Let’s say you have some annotations that were created on a slide, and you want to grab the annotations in a particular region and display them on a tile from that slide. You will need their coordinates to be relative to the tile. You can do this as follows

top_left = [2048, 1024]  # top left of tile
tile_size = 1024  # tile size
db1 = SQLiteStore("path/to/annotations.db")
query_geom = Polygon.from_bounds(
    top_left[0], top_left[1], top_left[0] + tile_size, top_left[1] + tile_size
)
db2 = SQLiteStore()
tile_anns = db1.query(query_geom) # get all annotations in the tile
db2.append_many(tile_anns.values(), tile_anns.keys()) # add them to a new store


def translate_geom(geom):
    return geom.translate(-top_left[0], -top_left[1])


db2.transform(translate_geom)  # translate so coordinates relative to top left of tile
db2.dump("path/to/tile_annotations.db")

5. Config files¶

A JSON config file can be placed in the overlays folder, to customize various aspects of the UI and annotation display when visualizing overlays in that location. This is especially useful for customising online demos. An example .json explaining all the fields is shown below.

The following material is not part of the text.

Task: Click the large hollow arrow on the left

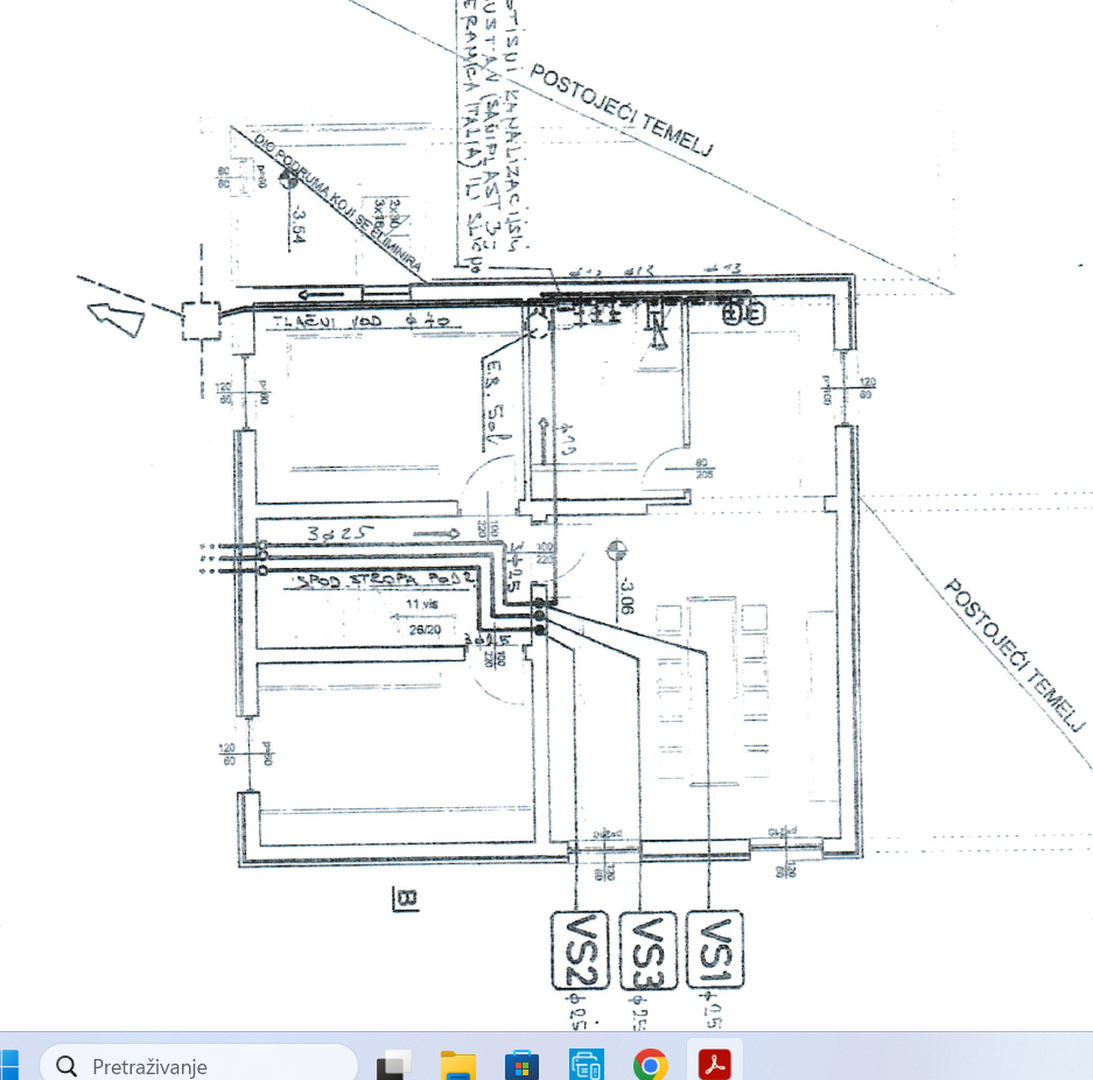Action: 116,315
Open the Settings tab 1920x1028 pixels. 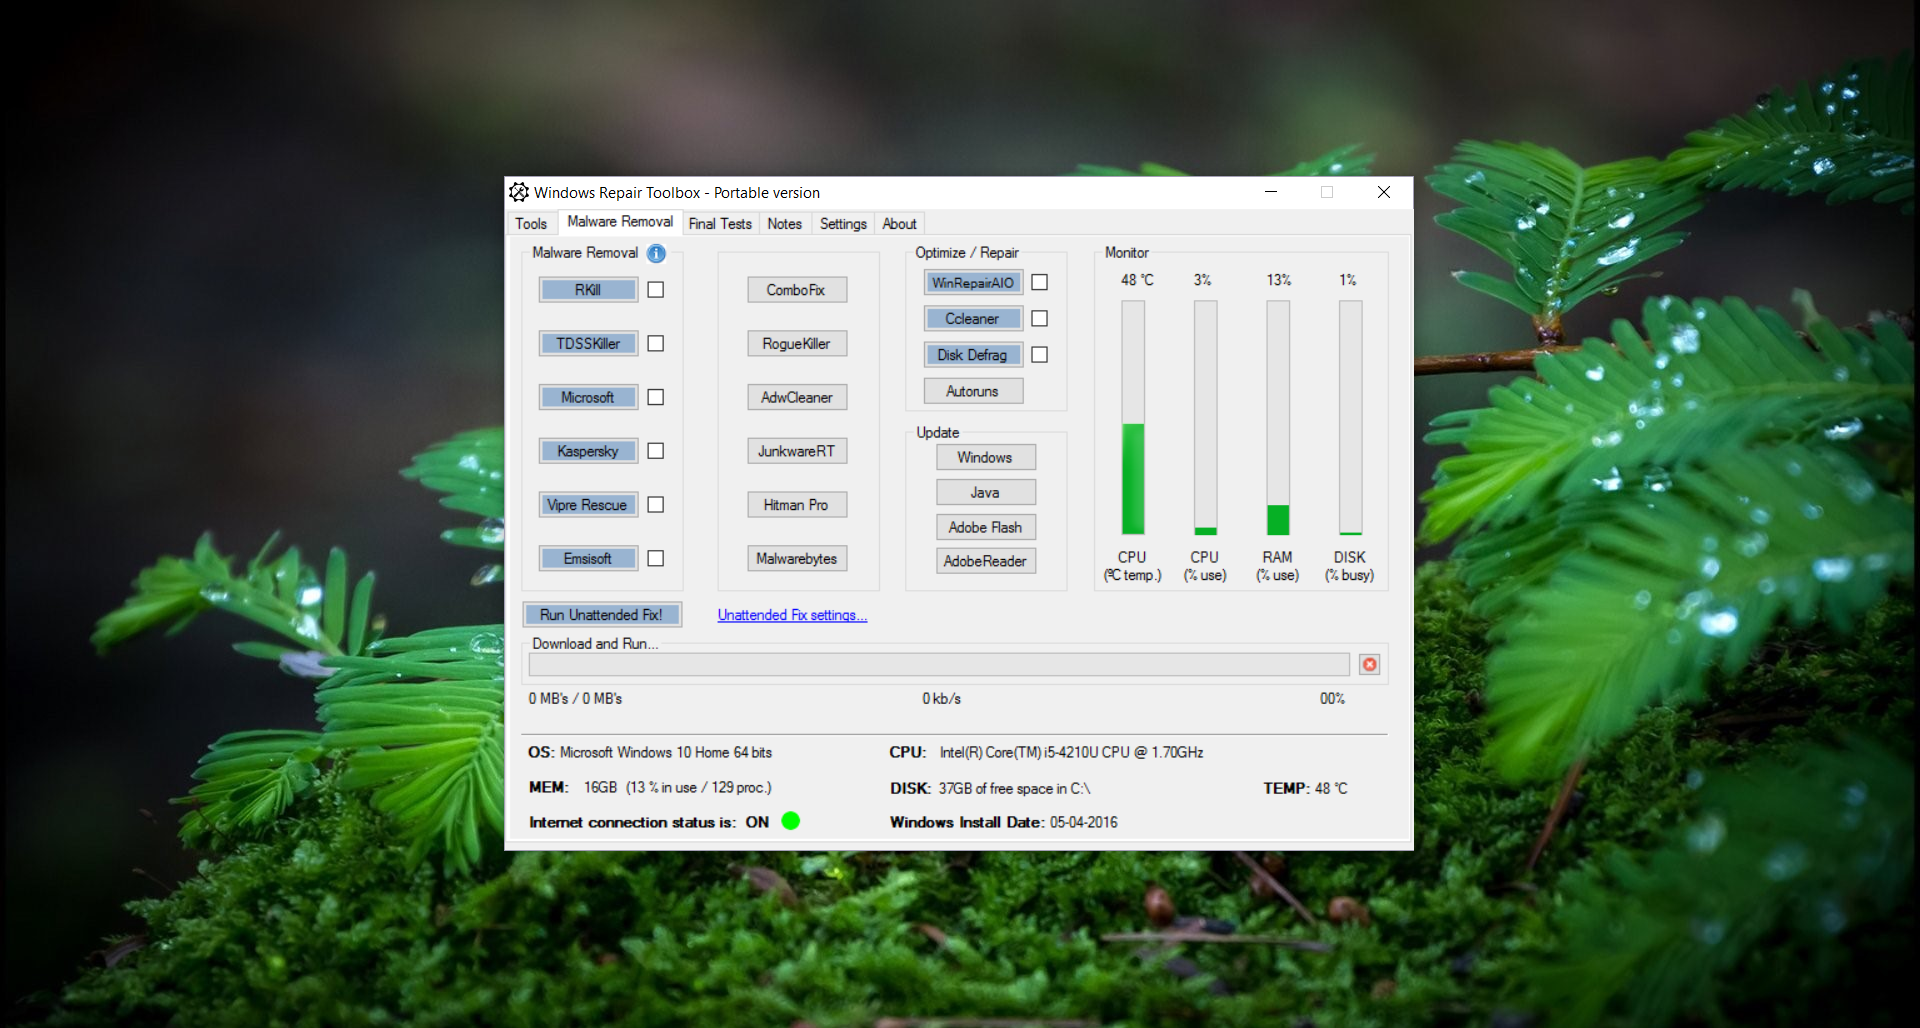coord(843,224)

There are settings to control how slides are loaded:

{
"initial_views": {
    "slideA": [0,19000,35000,44000],    # if a slide with specified name is opened, initial view window will be set to this
    "slideB": [44200,59100,69700,76600]
        },
"auto_load": 1,     # if 1, upon opening a slide will also load all annotations associated with it
"first_slide": "slideA.svs",            # initial slide to open upon launching viewer

Settings to control how annotations are displayed, including default colors for specific types, and default properties to color by:

"color_dict": {
    "typeA": [252, 161, 3, 255],   # annotations whose 'type' property matches these, will display in the specified color
    "typeB": [3, 252, 40, 255]
},
"default_cprop": "some_property",     # default property to color annotations by
"default_type_cprop": {               # a property to color a specific type by
"type": "Gland",
"cprop": "Explanation"
},

There are settings to control the initial values of some UI settings:

"UI_settings": {
    "blur_radius": 0,           # applies a blur to rendered annotations
    "edge_thickness": 0,        # thickness of boundaries drawn around annotation geometries (0=off)
    "mapper": "jet",            # default color mapper to use when coloring by a continuous property
    "max_scale": 32             # controls zoom level at which small annotations are no longer rendered (larger val->smaller
},                              # annotations visible when zoomed out)
"opts": {
    "edges_on": 0,              # graph edges are shown or hidden by default
    "nodes_on": 1,              # graph nodes are shown or hidden by default
    "colorbar_on": 1,           # whether color bar is shown below main window
    "hover_on": 1
},

and the ability to toggle on or off specific UI elements:

"UI_elements_1": {              # controls which UI elements are visible
    "slide_select": 1,          # slide select box
    "layer_drop": 1,            # overlay select drop down
    "slide_row": 1,             # slide alpha toggle and slider
    "overlay_row": 1,           # overlay alpha toggle and slider
    "filter_input": 1,          # filter text input box
    "cprop_input": 1,           # box to select which property to color annotations by ('color by' box)
    "cmap_row": 1,              # row of UI elements with colormap select, blur, max_scale
    "type_cmap_select": 1,      # UI element to select a secondary colormap for a specific type (i.e 'color type by' box)
    "model_row": 0,             # UI elements to chose and run a model
    "type_select_row": 1        # button group for toggling specific types of annotations on/off
},
"UI_elements_2": {              # controls visible UI elements on second tab in UI
    "opt_buttons": 1,           # UI elements providing a few options including if annotations should be filled/outline only
    "pt_size_spinner": 1,       # control for point size and graph node size
    "edge_size_spinner": 1,     # control for edge thickness
    "res_switch": 1,            # allows to switch to lower res tiles for faster loading
}
}

This .json filename should end in ‘config.json’ to be picked up by the interface.